Salmisaari (Sundholmen) is a small area (a sector, pienalue) belonging to the Ruoholahti quarter of the Länsisatama neighbourhood of Helsinki, Finland.

The Salmisaari island was previously located west of the Helsinginniemi peninsula. However, during the early times of Länsisatama, it was annexed to the mainland by filling the sea in between. The area of Salmisaari has been named after this island.

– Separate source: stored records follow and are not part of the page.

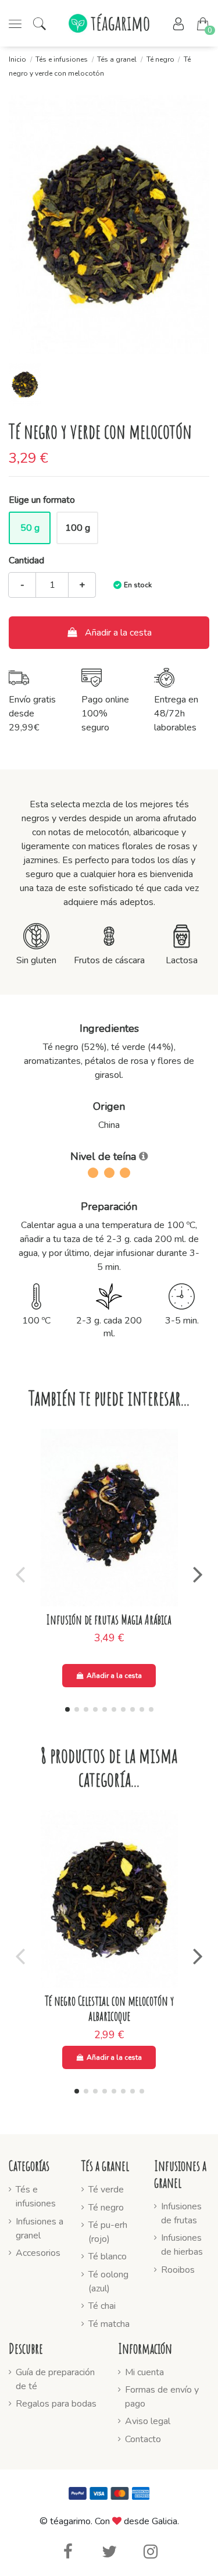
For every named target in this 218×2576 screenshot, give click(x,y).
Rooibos (178, 2269)
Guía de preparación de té (55, 2379)
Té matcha (109, 2324)
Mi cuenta (144, 2372)
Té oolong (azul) (108, 2281)
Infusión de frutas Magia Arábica (109, 1619)
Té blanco (107, 2256)
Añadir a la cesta (118, 632)
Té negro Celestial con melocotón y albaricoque (109, 2008)
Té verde (106, 2189)
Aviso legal (147, 2421)
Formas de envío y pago (162, 2396)
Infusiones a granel (39, 2228)
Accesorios (38, 2253)
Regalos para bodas (56, 2403)
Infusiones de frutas (181, 2213)
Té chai (102, 2306)
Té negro (106, 2207)
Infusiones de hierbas (182, 2244)
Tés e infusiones (36, 2196)
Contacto (143, 2439)
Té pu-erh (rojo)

Since 1953, Salmisaari has included the Salmisaari power plant, owned by Helsingin Energia. It also has offices of Altia (Salmisaarenranta 7). The opposite half of the same building acts as the Helsinki Court House.

==Renovation==
On the site of Salmisaari's former power plant's coal supply area, in the immediate vicinity of the Länsiväylä highway, there will be completed in autumn 2008 100,000 square metres of high-level office and business premises and an exercise building of 20,000 square metres, containing two ice hockey halls. The central location, diverse services and good traffic connections make Salmisaari a unique target. The new office building has been planned in respect of the old buildings, and Salmisaari is planned to have a stylish and comfortable city district with its own marina and beach boulevard. Tenants include the insurance company Varma, Ahlstrom, Sponda, YIT, Omenahotelli, Regus, and Technopolis.